What does it feel like?
A car crash out of view of the cafe windows gets people to their feet and out the door. Downtown the air raid siren begins to wail. Adam tries to absorb the shock.
Tell me. Tell me now, what are you thinking about?
I never did anything...
What do you mean?
I didn't call her back. I didn't build anything. I didn't spend enough time with my dad.
You had an instinct that the world could end at any minute. You even tempted it to happen. You didn't do anything you wanted to?
Not enough. I kept thinking about every life lived. One, two, five thousand years ago, The Inca, Rome, Phoenicians, random people in random places, their losses and their wins, all meaningless when their civilizations fell. Does anything we do matter at all? What does it matter now?
The cafe has fully cleared out. Outside, the air raid siren sews together screaming and car crashes and distant explosions.

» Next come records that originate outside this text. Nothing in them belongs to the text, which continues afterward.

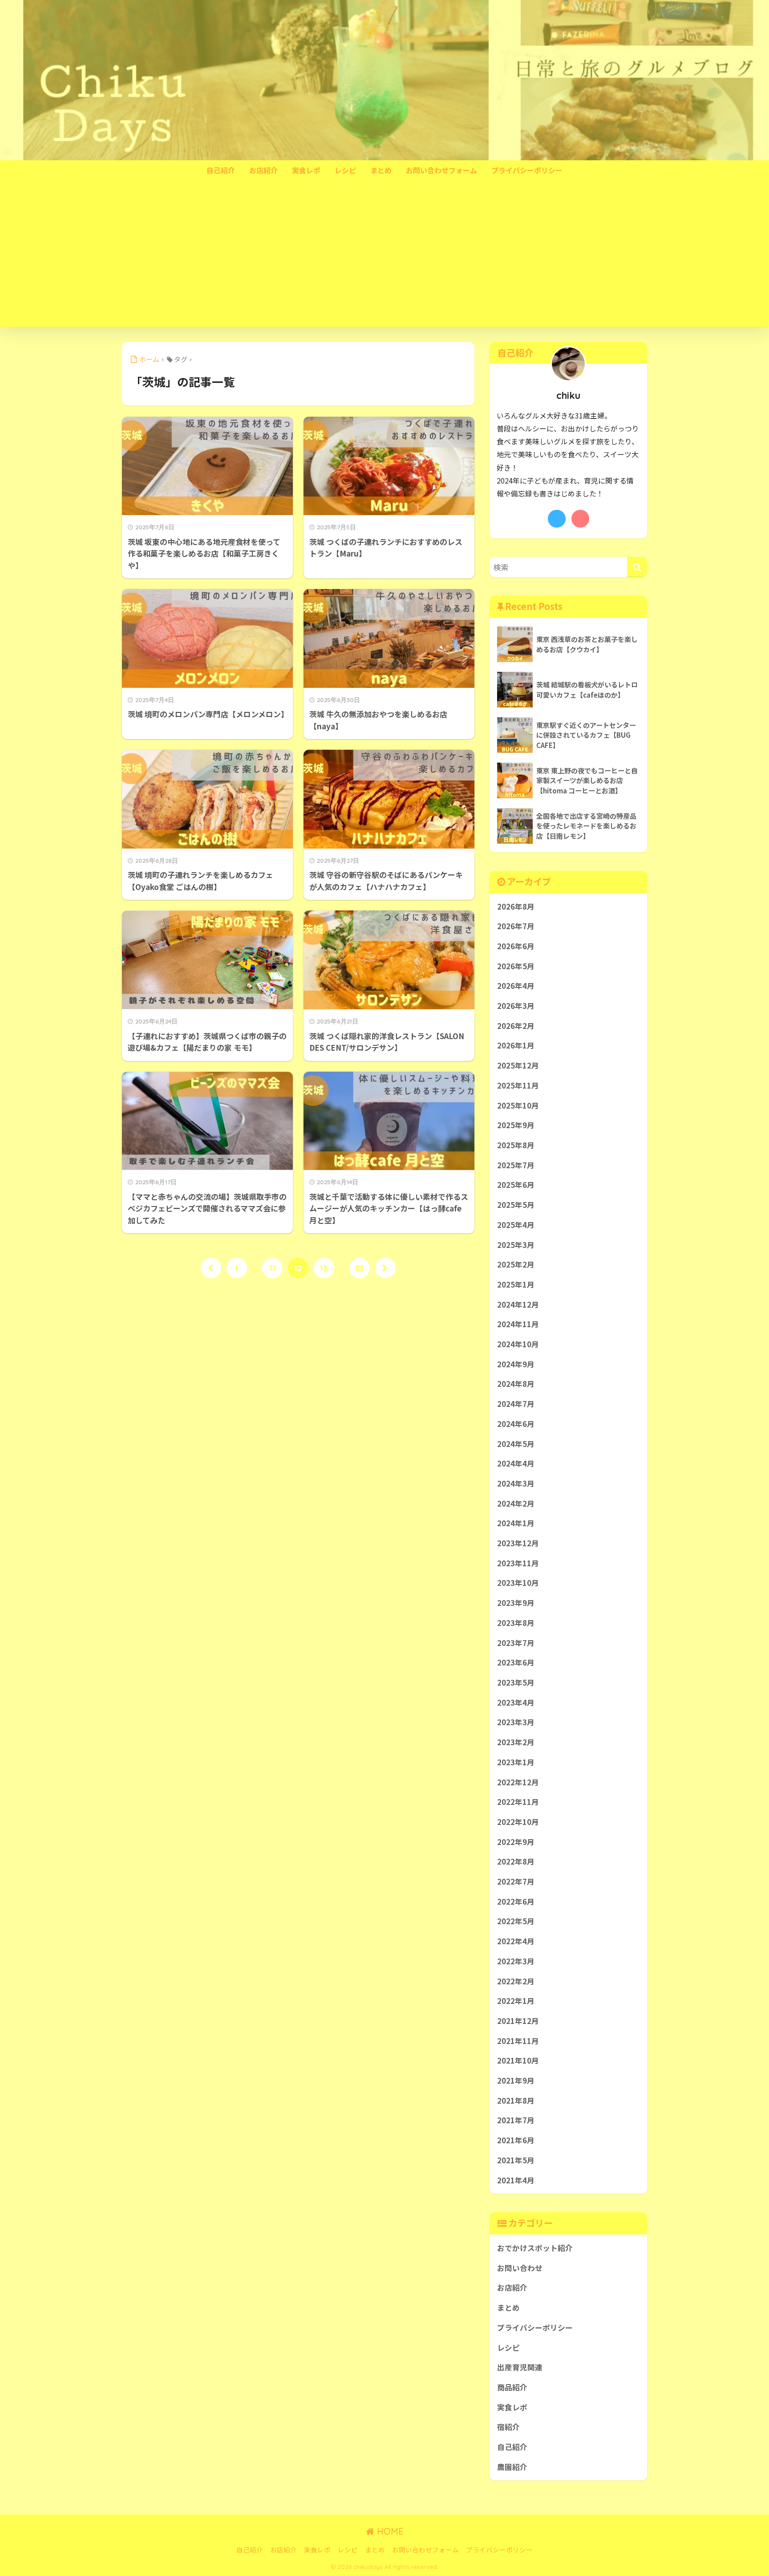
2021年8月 (515, 2100)
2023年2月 (515, 1742)
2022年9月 (515, 1842)
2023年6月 (515, 1662)
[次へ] (385, 1268)
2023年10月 (518, 1582)
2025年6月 (515, 1184)
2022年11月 (518, 1801)
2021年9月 (515, 2080)
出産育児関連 (519, 2367)
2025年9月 (515, 1125)
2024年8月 (515, 1383)
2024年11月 (518, 1324)
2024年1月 (515, 1523)
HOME (389, 2531)
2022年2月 (515, 1981)
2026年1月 (515, 1045)
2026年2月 (515, 1025)
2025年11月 (518, 1085)
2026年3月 (515, 1005)
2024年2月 (515, 1503)
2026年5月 (515, 966)
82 (359, 1268)
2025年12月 (518, 1065)
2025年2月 (515, 1264)
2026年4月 (515, 985)
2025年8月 (515, 1145)
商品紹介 (512, 2387)
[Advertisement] (384, 260)
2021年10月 (518, 2060)
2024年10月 (518, 1344)
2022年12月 (518, 1782)
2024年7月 (515, 1403)
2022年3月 (515, 1961)
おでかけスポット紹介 (535, 2248)
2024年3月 (515, 1483)
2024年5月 (515, 1443)
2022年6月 (515, 1901)
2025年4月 (515, 1224)
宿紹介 (508, 2427)
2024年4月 (515, 1463)
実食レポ (306, 170)
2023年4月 (515, 1702)
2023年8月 (515, 1622)
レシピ (345, 170)
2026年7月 (515, 926)
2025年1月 (515, 1284)
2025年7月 (515, 1165)
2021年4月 (515, 2180)
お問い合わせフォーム (441, 170)
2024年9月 (515, 1364)
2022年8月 (515, 1861)
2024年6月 (515, 1423)
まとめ (381, 170)
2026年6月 (515, 946)
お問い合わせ (519, 2268)
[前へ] (211, 1268)
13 (324, 1268)
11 (272, 1268)
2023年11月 (518, 1563)
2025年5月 (515, 1204)
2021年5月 (515, 2160)
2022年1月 (515, 2000)
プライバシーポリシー (527, 170)
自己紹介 (220, 170)
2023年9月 (515, 1602)
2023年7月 (515, 1642)
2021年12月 (518, 2020)
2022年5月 (515, 1921)
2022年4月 (515, 1941)
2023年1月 (515, 1762)
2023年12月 (518, 1543)
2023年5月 (515, 1682)
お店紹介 (263, 170)
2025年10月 (518, 1105)
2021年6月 (515, 2140)
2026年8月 (515, 906)
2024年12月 (518, 1304)
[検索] (637, 567)
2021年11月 (518, 2041)
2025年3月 (515, 1244)
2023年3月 (515, 1722)
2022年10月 (518, 1821)
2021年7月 (515, 2120)
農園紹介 (512, 2467)
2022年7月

Still you want it. You want more. You want to do everything you didn't. And now there's only minutes left.
A tear rolls down Adam's smiling face as he looks around the cafe. His eyes land on the pile of cookies under the glass dome.
The robot stares into Adam’s eyes, it’s face reflecting an abyss of unfeeling blankness, and places it’s cold hand on his. This time, Adam doesn’t feel any better at all. Not one bit.
Minutes…
The missiles are flying. What are you going to do now?
I’m going to eat this fucking cookie.